Quanto costa disattivare la fornitura?

I costi della disattivazione possono variare considerevolmente, in base al vostro gestore o al contratto sottoscritto. Infatti, prima di procedere alla disattivazione di un contratto, o a una voltura, di verificare in anticipo le condizioni contrattuali, prima di procedere. In questo modo, risparmierete tempo, burocrazia, e soprattutto, soldi.

In ogni caso, in linea di massima, i costi per disdire contratto luce e gas sono: 23€ per i clienti nel Mercato a Maggior Tutela, mentre per i clienti dei fornitori del Mercato Libero, il prezzo è variabile in base ai diversi fornitori.

  • Quanto tempo richiede disattivare la fornitura?

Per i clienti domestici, disattivare un contratto luce e gas richiede circa un mese. Per quanto riguarda le aziende, solitamente ci vogliono dai 3 ai 6 mesi, principalmente per la revisione dei documenti.

 

 

 

 



 

 

 

Quando conviene richiedere disdetta contratto luce e quando voltura?

Spesso si tende a confondere la chiusura di un contratto con la voltura. Infatti, se siete interessati a cambiare operatore perchè avete trovato un’offerta migliore per la fornitura di luce e gas, potrete semplicemente richiedere la voltura, senza dover chiudere e successivamente riaprire i contatori. Questo processo vi farà risparmiare tempo e denaro.

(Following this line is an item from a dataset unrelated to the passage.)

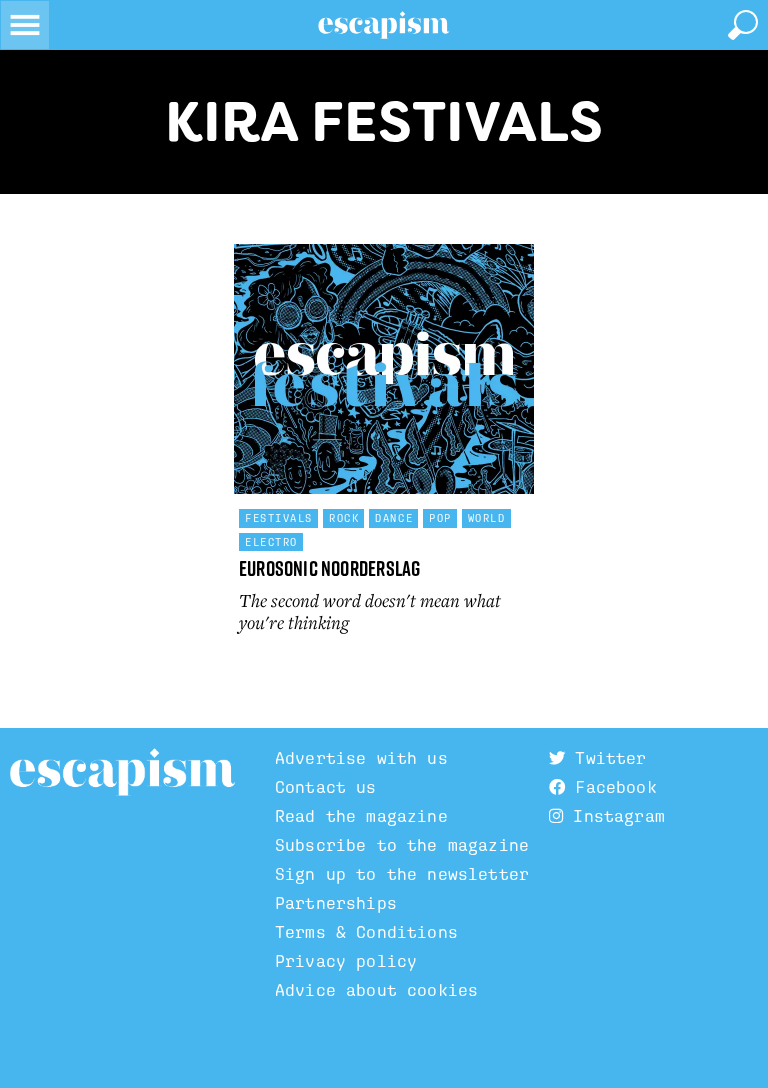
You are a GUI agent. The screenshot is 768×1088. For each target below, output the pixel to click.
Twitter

Quindi, se dovete trasferirvi da un’abitazione a un’altra, e nell’abitazione corrente non subentrerà nessun inquilino, è corretto richiedere la disdetta contratto luce e gas. In questo caso, non dovendo entrare nessun nuovo utente, è corretto chiudere i contatori.

Se, invece, volete cambiare fornitore oppure trasferire la vostra utenza da un indirizzo a un altro, potrete richiedere facilmente la voltura. Infine, se vi trasferite ma nell’abitazione corrente subentrerà subito un inquilino, conviene procedere con la voltura, per evitare costi di chiusura del contratto e interruzioni di fornitura per i nuovi inquilini.